Is it time to reconsider the age of medical consent for adolescents? This is a question I ask myself as my children approach 18 years old. For many years, I dreaded the idea of my medically difficult child turning 18 and suddenly thrust into the not-so-warm-and-fuzzy adult world. I have nightmares about his boating insurance. I can't imagine my very passive and indecisive child on the phone arguing with the powers that be about coverage for his medications and equipment. The child who, until now, has been absolutely unwilling to discuss anything with an adult must advocate for the very things that keep her alive and healthy. Even though, as a teenager, she knows she needs these things, she is hesitant to take an active role in discussing them.

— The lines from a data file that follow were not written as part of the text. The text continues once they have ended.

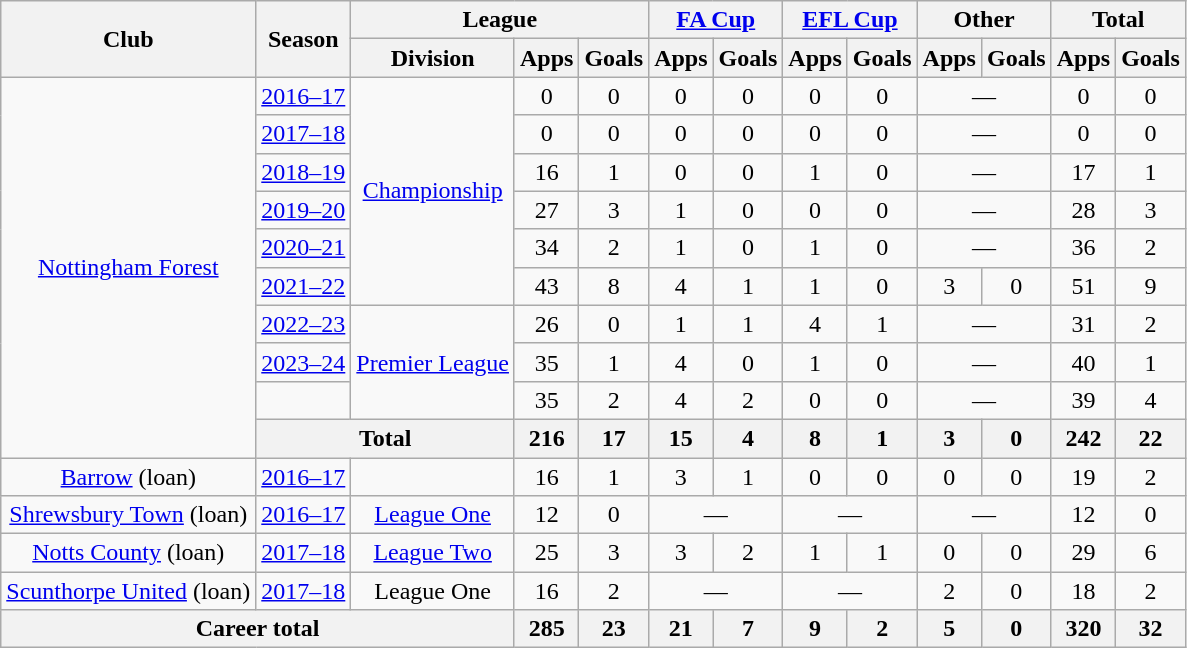
29 (1083, 553)
2021–22 (304, 286)
Division (433, 58)
Career total (258, 629)
51 (1083, 286)
23 (614, 629)
Shrewsbury Town (loan) (128, 515)
216 (546, 438)
6 (1151, 553)
Premier League (433, 362)
Nottingham Forest (128, 268)
36 (1083, 248)
21 (681, 629)
320 (1083, 629)
Other (984, 20)
2020–21 (304, 248)
40 (1083, 362)
2022–23 (304, 324)
EFL Cup (850, 20)
285 (546, 629)
26 (546, 324)
32 (1151, 629)
15 (681, 438)
31 (1083, 324)
League Two (433, 553)
43 (546, 286)
Barrow (loan) (128, 477)
2018–19 (304, 172)
22 (1151, 438)
Club (128, 39)
FA Cup (716, 20)
7 (748, 629)
28 (1083, 210)
Scunthorpe United (loan) (128, 591)
34 (546, 248)
27 (546, 210)
19 (1083, 477)
242 (1083, 438)
Notts County (loan) (128, 553)
2023–24 (304, 362)
Season (304, 39)
18 (1083, 591)
25 (546, 553)
39 (1083, 400)
2019–20 (304, 210)
Championship (433, 191)
League (500, 20)
5 (949, 629)
For the text-containing cell, return its midpoint in (X, Y) coordinate format. 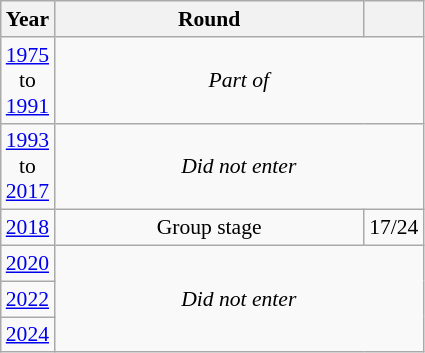
2020 (28, 264)
17/24 (394, 228)
2018 (28, 228)
2024 (28, 335)
2022 (28, 299)
Round (209, 19)
1993to2017 (28, 166)
Group stage (209, 228)
Part of (238, 80)
Year (28, 19)
1975to1991 (28, 80)
Provide the [X, Y] coordinate of the cell's center where the given text is located.  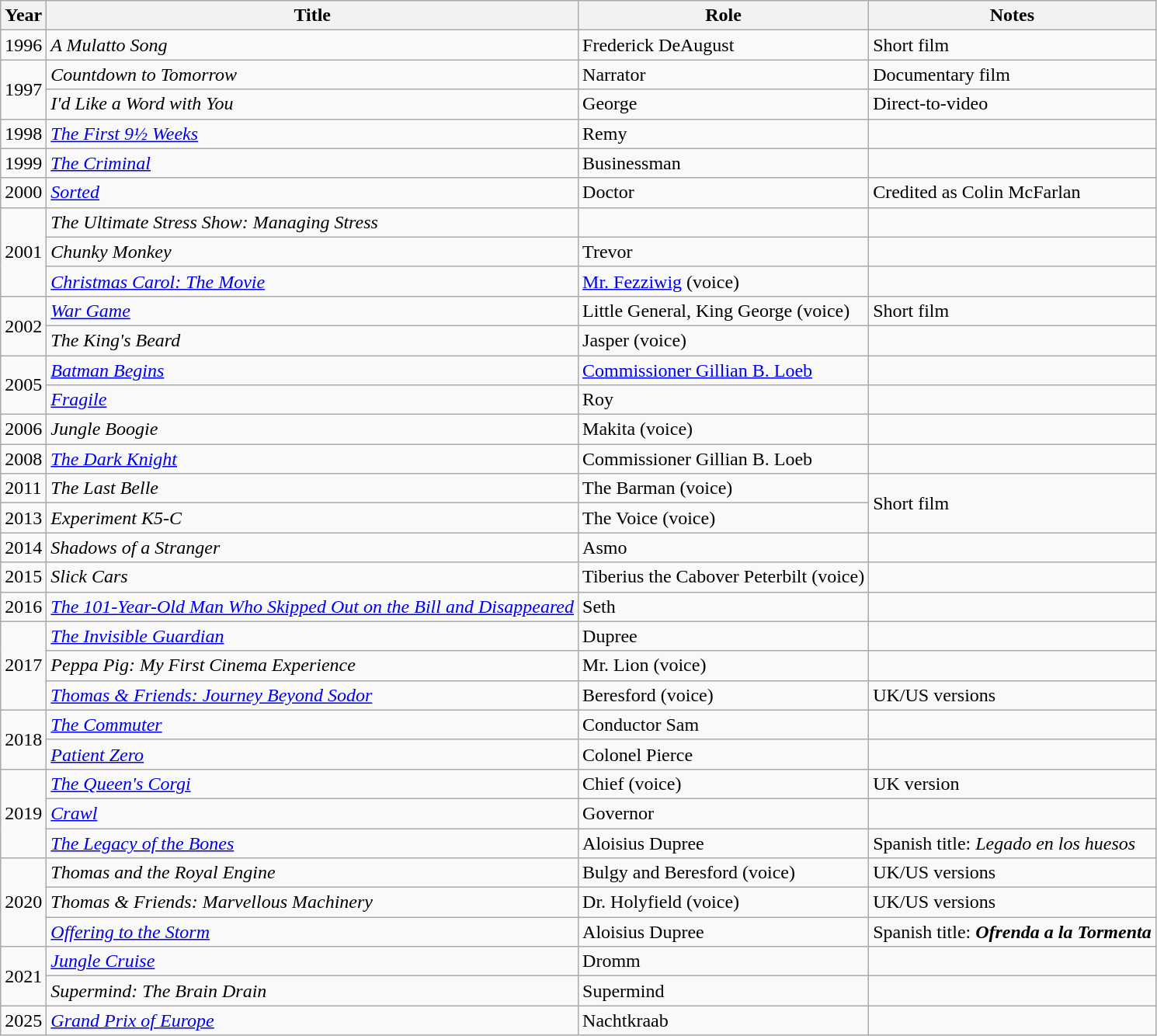
Countdown to Tomorrow [312, 75]
Fragile [312, 400]
The Barman (voice) [724, 488]
Tiberius the Cabover Peterbilt (voice) [724, 577]
1998 [23, 134]
Thomas & Friends: Marvellous Machinery [312, 902]
Remy [724, 134]
Credited as Colin McFarlan [1013, 193]
2017 [23, 665]
Dupree [724, 636]
Peppa Pig: My First Cinema Experience [312, 665]
2011 [23, 488]
Slick Cars [312, 577]
Jasper (voice) [724, 340]
The Last Belle [312, 488]
Little General, King George (voice) [724, 311]
Jungle Boogie [312, 429]
2015 [23, 577]
Beresford (voice) [724, 695]
UK version [1013, 783]
2013 [23, 518]
Businessman [724, 163]
Nachtkraab [724, 1020]
The 101-Year-Old Man Who Skipped Out on the Bill and Disappeared [312, 606]
Conductor Sam [724, 724]
Documentary film [1013, 75]
Offering to the Storm [312, 932]
Makita (voice) [724, 429]
Supermind: The Brain Drain [312, 991]
Dromm [724, 961]
Narrator [724, 75]
The Ultimate Stress Show: Managing Stress [312, 222]
Role [724, 16]
Patient Zero [312, 754]
Experiment K5-C [312, 518]
1996 [23, 45]
The Criminal [312, 163]
Notes [1013, 16]
Bulgy and Beresford (voice) [724, 873]
Title [312, 16]
Crawl [312, 813]
The Legacy of the Bones [312, 843]
2001 [23, 252]
2020 [23, 902]
The Dark Knight [312, 459]
2021 [23, 976]
Supermind [724, 991]
2000 [23, 193]
The Invisible Guardian [312, 636]
I'd Like a Word with You [312, 104]
Mr. Lion (voice) [724, 665]
Seth [724, 606]
The King's Beard [312, 340]
The Voice (voice) [724, 518]
2025 [23, 1020]
Trevor [724, 252]
The Queen's Corgi [312, 783]
2006 [23, 429]
Mr. Fezziwig (voice) [724, 281]
2002 [23, 325]
Doctor [724, 193]
Frederick DeAugust [724, 45]
Year [23, 16]
Grand Prix of Europe [312, 1020]
2005 [23, 385]
2018 [23, 739]
2019 [23, 813]
A Mulatto Song [312, 45]
1997 [23, 89]
The Commuter [312, 724]
Spanish title: Ofrenda a la Tormenta [1013, 932]
2016 [23, 606]
Batman Begins [312, 370]
Chief (voice) [724, 783]
2008 [23, 459]
Sorted [312, 193]
Dr. Holyfield (voice) [724, 902]
Jungle Cruise [312, 961]
2014 [23, 547]
Governor [724, 813]
Colonel Pierce [724, 754]
The First 9½ Weeks [312, 134]
War Game [312, 311]
Direct-to-video [1013, 104]
Roy [724, 400]
Thomas & Friends: Journey Beyond Sodor [312, 695]
Asmo [724, 547]
Thomas and the Royal Engine [312, 873]
Chunky Monkey [312, 252]
Christmas Carol: The Movie [312, 281]
1999 [23, 163]
Shadows of a Stranger [312, 547]
Spanish title: Legado en los huesos [1013, 843]
George [724, 104]
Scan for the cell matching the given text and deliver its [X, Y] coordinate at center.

As a doctor, I know my fears are justified. I see many young patients moving away from a world of parental help and guidance and toward a world that suddenly excludes parents. In their new world, parents can no longer talk to insurance companies for their children without getting into challenges. In this world, taking your parents to the doctor with you is considered strange or codependent. Often, parents' motives are called into question when they don't leave the room. It's a difficult world in which young adults often cannot find a provider who would accept them as patients due to complex or poorly understood needs.
The Affordable Care Act now allows parents to keep their children insured until age 26. This 8 year period is when parents are paying premiums but can no longer call and ask why the Explanation of Benefits (EOB) looks like what they have. made or why the claims were denied. It is, on the one hand, a beautiful period of transition for this generation of adolescents, but on the other hand, quite paralyzing for parents. On the surface, this change appears to give this generation of children time to become financially capable of supporting themselves. However, keeping children on parental insurance longer begs the question: “Is it purely for financial reasons, or are we recognizing, in some way, that young adults still desperately need need their parents involved in the complex world of healthcare?
Over the past few generations, our understanding of brain development has evolved. we now know that adolescent brains are not fully developed. They make decisions primarily using their highly emotional and impulsive limbic system and amygdala, because the rational prefrontal cortex is not yet fully developed. Thus, they act before thinking; they take risks; they are not yet able to plan and prioritize, nor see the relationship between their actions and the short- and long-term consequences of those actions.
Add to that, children with chronic illnesses are surviving longer than ever before. Children who did not reach kindergarten in the 1970s are now living into adulthood. Children are surviving with increasingly complex needs and conditions, such as extreme prematurity, pediatric cancers, complex heart conditions and previously fatal genetic diseases. According to the CDC, 40 percent of children have one chronic health condition, 20 percent have multiple chronic health conditions, and 10 percent have complex to very complex health needs. These numbers have been and continue to increase. Health care for these children is a crisis of their generation, with shorter appointment times and few adult providers who feel comfortable managing their health care transition. Some of these children survive with illnesses that adult providers have never heard of, let alone treated. Unlike many survivors of the past, this generation of survivors often survives neurologically intact, capable, in theory, of making their own choices. These children do not need legal guardians. But the question is: are they ready at 6 p.m.? How can we judge neurologically intact and competent to make such important decisions?
Should we leave this subset of very vulnerable and marginalized children responsible for their health care decisions at age 18, or should we still expect and, to some extent, require parental involvement and oversight continue? We are leaving a very vulnerable subset exposed and even more vulnerable by removing parental oversight. These children are already at 10 times higher risk of morbidity and mortality during health care transition. Can we change this by changing policy? Could we protect this immature and at-risk group by changing the age at which they are medically responsible for themselves and giving them a little more time to understand how to navigate the incredibly complex world of medicine?
My seriously ill teenager recently told her doctor and me to stop discussing the transition to adulthood with her. Her doctor told her she was very intelligent and capable. Her response was, “I’m not ready.” I know I was there, it was my body, it was my surgeries, it was my health care. But you don't understand that I was young; I do not remember. I was given good medicine and I just don't remember it. I'm not ready to learn everything I don't remember and explain it to everyone who needs to know. My mother was there too. She remembers. I need her to continue to be a part of this. Stop kicking her out. Stop excluding him. I'm not ready.”
It is difficult, even for me, to meet his health care needs. I am a doctor; I've been there his whole life. She's still learning to navigate the world, just like her healthy peers. Are they really ready to make critical health care decisions, decisions with long-lasting and far-reaching consequences, before they are fully capable of reasoning? Or do we need to do a better job as a society to protect the most vulnerable?
Christine Marie Deeths is a family doctor.